### Objective
Please put the records below into a JSON list of strings, one string for each line, leaving out any blank lines.

### Record list
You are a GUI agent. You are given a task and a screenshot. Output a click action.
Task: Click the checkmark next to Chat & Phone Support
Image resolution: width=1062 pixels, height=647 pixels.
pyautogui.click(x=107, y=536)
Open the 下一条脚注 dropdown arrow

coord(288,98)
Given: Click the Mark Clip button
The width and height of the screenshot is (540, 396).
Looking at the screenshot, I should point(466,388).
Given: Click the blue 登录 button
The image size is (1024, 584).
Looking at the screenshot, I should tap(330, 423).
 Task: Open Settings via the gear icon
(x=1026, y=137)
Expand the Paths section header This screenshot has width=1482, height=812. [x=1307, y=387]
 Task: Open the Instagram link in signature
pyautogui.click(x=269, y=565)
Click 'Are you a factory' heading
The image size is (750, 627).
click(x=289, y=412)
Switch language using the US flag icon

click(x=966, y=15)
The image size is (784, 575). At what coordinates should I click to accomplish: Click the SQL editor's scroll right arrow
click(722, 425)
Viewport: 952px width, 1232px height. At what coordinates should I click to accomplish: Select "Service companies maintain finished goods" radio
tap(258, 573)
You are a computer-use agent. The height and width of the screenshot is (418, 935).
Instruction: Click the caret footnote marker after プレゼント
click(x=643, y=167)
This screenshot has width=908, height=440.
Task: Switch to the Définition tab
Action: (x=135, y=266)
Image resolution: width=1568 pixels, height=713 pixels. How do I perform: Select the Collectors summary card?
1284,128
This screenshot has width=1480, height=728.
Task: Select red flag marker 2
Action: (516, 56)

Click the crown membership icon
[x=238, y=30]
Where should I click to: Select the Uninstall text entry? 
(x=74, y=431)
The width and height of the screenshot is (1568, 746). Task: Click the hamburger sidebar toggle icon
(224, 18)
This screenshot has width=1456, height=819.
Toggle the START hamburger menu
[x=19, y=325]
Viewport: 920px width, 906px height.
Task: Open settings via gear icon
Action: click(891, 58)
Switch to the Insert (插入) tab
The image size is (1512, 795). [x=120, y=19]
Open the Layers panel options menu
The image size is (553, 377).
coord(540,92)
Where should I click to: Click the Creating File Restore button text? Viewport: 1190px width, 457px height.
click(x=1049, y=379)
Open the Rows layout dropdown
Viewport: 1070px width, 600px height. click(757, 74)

### Reply to the exercise
[
  "You are a GUI agent. You are given a task and a screenshot. Output a click action.",
  "Task: Click the checkmark next to Chat & Phone Support",
  "Image resolution: width=1062 pixels, height=647 pixels.",
  "pyautogui.click(x=107, y=536)",
  "Open the 下一条脚注 dropdown arrow",
  "coord(288,98)",
  "Given: Click the Mark Clip button",
  "The width and height of the screenshot is (540, 396).",
  "Looking at the screenshot, I should point(466,388).",
  "Given: Click the blue 登录 button",
  "The image size is (1024, 584).",
  "Looking at the screenshot, I should tap(330, 423).",
  " Task: Open Settings via the gear icon",
  "(x=1026, y=137)",
  "Expand the Paths section header This screenshot has width=1482, height=812. [x=1307, y=387]",
  " Task: Open the Instagram link in signature",
  "pyautogui.click(x=269, y=565)",
  "Click 'Are you a factory' heading",
  "The image size is (750, 627).",
  "click(x=289, y=412)",
  "Switch language using the US flag icon",
  "click(x=966, y=15)",
  "The image size is (784, 575). At what coordinates should I click to accomplish: Click the SQL editor's scroll right arrow",
  "click(722, 425)",
  "Viewport: 952px width, 1232px height. At what coordinates should I click to accomplish: Select \"Service companies maintain finished goods\" radio",
  "tap(258, 573)",
  "You are a computer-use agent. The height and width of the screenshot is (418, 935).",
  "Instruction: Click the caret footnote marker after プレゼント",
  "click(x=643, y=167)",
  "This screenshot has width=908, height=440.",
  "Task: Switch to the Définition tab",
  "Action: (x=135, y=266)",
  "Image resolution: width=1568 pixels, height=713 pixels. How do I perform: Select the Collectors summary card?",
  "1284,128",
  "This screenshot has width=1480, height=728.",
  "Task: Select red flag marker 2",
  "Action: (516, 56)",
  "Click the crown membership icon",
  "[x=238, y=30]",
  "Where should I click to: Select the Uninstall text entry? ",
  "(x=74, y=431)",
  "The width and height of the screenshot is (1568, 746). Task: Click the hamburger sidebar toggle icon",
  "(224, 18)",
  "This screenshot has width=1456, height=819.",
  "Toggle the START hamburger menu",
  "[x=19, y=325]",
  "Viewport: 920px width, 906px height.",
  "Task: Open settings via gear icon",
  "Action: click(891, 58)",
  "Switch to the Insert (插入) tab",
  "The image size is (1512, 795). [x=120, y=19]",
  "Open the Layers panel options menu",
  "The image size is (553, 377).",
  "coord(540,92)",
  "Where should I click to: Click the Creating File Restore button text? Viewport: 1190px width, 457px height.",
  "click(x=1049, y=379)",
  "Open the Rows layout dropdown",
  "Viewport: 1070px width, 600px height. click(757, 74)"
]